Only lines containing "info" belong in the answer, each copied from the entries below.
Top of Dataset extract
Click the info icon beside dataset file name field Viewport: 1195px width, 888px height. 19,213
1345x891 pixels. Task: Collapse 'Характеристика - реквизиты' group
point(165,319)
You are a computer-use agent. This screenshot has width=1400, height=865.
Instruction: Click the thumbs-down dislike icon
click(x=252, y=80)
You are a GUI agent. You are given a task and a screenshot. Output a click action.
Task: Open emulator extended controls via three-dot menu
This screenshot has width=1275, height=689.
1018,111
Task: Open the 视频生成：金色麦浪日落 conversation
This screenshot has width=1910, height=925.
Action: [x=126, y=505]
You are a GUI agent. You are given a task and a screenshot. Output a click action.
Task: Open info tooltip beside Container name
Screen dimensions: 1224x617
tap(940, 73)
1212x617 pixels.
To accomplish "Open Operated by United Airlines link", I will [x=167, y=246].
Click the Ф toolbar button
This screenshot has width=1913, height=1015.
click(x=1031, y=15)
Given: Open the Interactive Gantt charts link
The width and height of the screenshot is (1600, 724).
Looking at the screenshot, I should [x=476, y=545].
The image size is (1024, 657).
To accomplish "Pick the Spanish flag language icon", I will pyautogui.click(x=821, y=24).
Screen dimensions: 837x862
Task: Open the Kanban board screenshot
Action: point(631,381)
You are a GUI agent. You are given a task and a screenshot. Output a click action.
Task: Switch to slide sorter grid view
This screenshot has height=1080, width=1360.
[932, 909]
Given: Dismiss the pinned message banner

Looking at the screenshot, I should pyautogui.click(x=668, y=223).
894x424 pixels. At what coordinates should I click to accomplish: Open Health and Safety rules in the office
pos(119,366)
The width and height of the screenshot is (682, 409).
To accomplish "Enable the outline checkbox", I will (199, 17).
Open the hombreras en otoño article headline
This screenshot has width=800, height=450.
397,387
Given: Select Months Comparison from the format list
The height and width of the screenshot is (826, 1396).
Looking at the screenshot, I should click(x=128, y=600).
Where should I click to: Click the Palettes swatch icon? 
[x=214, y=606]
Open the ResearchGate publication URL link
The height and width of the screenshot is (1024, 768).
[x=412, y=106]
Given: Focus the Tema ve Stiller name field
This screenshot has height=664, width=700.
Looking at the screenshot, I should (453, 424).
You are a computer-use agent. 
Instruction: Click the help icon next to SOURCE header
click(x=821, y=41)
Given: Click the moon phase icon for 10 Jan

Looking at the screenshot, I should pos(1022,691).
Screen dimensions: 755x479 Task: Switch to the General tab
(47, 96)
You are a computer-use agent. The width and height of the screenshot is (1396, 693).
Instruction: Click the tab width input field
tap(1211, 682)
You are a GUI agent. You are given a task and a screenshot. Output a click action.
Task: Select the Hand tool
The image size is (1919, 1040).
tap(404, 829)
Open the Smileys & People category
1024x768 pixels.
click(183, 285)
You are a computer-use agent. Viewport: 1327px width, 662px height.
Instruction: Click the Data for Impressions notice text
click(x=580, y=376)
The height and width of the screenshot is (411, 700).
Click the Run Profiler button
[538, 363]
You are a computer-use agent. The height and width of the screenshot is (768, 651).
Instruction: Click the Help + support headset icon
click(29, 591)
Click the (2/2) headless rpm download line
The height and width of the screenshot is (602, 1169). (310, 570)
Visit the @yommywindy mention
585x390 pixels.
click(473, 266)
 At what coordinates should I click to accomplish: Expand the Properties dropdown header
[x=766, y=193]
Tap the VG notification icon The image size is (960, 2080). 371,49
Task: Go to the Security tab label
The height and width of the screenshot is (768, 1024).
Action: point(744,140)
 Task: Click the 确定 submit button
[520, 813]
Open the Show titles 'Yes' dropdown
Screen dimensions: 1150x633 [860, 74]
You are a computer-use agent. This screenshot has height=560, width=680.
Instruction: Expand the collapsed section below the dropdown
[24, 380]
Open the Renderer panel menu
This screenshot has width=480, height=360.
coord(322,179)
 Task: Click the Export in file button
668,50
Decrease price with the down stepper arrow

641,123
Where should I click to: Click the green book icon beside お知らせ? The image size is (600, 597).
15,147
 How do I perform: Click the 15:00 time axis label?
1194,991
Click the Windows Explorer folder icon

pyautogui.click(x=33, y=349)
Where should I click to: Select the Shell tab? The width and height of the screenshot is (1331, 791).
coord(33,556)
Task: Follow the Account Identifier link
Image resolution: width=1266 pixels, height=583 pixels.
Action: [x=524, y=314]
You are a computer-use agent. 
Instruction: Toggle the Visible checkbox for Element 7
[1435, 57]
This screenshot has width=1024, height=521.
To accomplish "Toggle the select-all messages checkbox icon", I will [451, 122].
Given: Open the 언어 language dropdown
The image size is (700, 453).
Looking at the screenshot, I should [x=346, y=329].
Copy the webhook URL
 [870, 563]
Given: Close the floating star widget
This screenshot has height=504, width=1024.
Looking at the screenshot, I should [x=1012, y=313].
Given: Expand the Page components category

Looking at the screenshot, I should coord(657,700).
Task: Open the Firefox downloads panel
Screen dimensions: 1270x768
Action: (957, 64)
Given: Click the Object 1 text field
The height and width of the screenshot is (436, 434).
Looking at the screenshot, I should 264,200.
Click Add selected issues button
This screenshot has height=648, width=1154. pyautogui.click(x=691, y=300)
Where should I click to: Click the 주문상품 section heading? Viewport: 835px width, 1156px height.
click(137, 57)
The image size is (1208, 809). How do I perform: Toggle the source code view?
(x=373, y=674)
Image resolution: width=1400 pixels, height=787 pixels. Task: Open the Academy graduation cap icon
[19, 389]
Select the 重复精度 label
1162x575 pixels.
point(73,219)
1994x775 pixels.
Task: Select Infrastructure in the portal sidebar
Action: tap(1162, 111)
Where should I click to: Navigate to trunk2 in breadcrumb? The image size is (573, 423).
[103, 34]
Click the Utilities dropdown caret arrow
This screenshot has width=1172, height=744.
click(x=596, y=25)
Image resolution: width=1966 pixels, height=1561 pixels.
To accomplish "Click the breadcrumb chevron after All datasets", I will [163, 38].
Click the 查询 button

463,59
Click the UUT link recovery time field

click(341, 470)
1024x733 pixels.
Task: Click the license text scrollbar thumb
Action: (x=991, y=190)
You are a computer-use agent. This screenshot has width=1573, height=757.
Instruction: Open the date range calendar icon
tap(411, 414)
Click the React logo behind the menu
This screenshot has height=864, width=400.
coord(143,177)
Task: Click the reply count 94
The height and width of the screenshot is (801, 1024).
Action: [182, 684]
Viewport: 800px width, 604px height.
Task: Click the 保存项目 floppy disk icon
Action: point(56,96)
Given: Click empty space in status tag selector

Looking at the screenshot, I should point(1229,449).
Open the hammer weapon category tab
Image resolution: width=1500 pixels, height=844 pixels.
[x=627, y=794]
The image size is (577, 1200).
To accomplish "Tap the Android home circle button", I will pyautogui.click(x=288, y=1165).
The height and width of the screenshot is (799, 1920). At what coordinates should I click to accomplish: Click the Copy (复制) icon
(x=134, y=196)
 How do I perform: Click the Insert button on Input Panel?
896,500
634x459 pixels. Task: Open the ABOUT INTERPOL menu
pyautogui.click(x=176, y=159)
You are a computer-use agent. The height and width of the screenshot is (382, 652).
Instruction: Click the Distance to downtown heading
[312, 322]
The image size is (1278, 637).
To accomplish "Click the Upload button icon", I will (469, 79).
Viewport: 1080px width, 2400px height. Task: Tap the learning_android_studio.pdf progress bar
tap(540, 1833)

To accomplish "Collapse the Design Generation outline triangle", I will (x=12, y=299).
Bottom of Dataset extract
### Solution to the exercise:
Click the info icon beside dataset file name field Viewport: 1195px width, 888px height. 19,213
Task: Open info tooltip beside Container name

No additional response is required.